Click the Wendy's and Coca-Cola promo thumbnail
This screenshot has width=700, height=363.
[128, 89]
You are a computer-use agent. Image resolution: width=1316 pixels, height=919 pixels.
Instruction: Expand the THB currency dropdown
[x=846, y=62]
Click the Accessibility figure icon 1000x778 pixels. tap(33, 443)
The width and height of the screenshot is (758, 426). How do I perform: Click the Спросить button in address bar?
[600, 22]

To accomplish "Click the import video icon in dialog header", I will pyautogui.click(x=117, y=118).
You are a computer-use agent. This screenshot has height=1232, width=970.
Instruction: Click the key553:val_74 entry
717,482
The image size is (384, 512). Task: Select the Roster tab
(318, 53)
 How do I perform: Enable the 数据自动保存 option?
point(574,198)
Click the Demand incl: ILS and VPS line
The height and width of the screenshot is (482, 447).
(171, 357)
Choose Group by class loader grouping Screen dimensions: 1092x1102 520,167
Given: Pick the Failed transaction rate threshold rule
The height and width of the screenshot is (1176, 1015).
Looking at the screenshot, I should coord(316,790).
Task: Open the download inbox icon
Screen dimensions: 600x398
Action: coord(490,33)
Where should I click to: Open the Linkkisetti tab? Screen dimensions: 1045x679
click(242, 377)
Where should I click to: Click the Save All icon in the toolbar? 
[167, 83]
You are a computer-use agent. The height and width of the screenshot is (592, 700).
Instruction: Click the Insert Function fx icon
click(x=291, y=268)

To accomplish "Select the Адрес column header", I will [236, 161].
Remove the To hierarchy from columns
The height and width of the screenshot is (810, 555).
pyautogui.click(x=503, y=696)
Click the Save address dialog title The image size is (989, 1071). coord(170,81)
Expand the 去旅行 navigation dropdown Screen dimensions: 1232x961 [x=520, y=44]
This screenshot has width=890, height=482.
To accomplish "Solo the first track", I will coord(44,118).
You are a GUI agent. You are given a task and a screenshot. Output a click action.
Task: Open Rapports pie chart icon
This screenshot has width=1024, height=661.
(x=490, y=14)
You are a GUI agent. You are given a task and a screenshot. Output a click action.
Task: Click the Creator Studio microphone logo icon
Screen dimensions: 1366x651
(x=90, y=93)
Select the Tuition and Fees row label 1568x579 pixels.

**WORK ITEM:**
A copy of each line in the data above that holds the string "pixels" is needed.

**ANSWER TO THE EXERCISE:**
You are a computer-use agent. Image resolution: width=1316 pixels, height=919 pixels.
Click the Accessibility figure icon 1000x778 pixels. tap(33, 443)
Select the Tuition and Fees row label 1568x579 pixels.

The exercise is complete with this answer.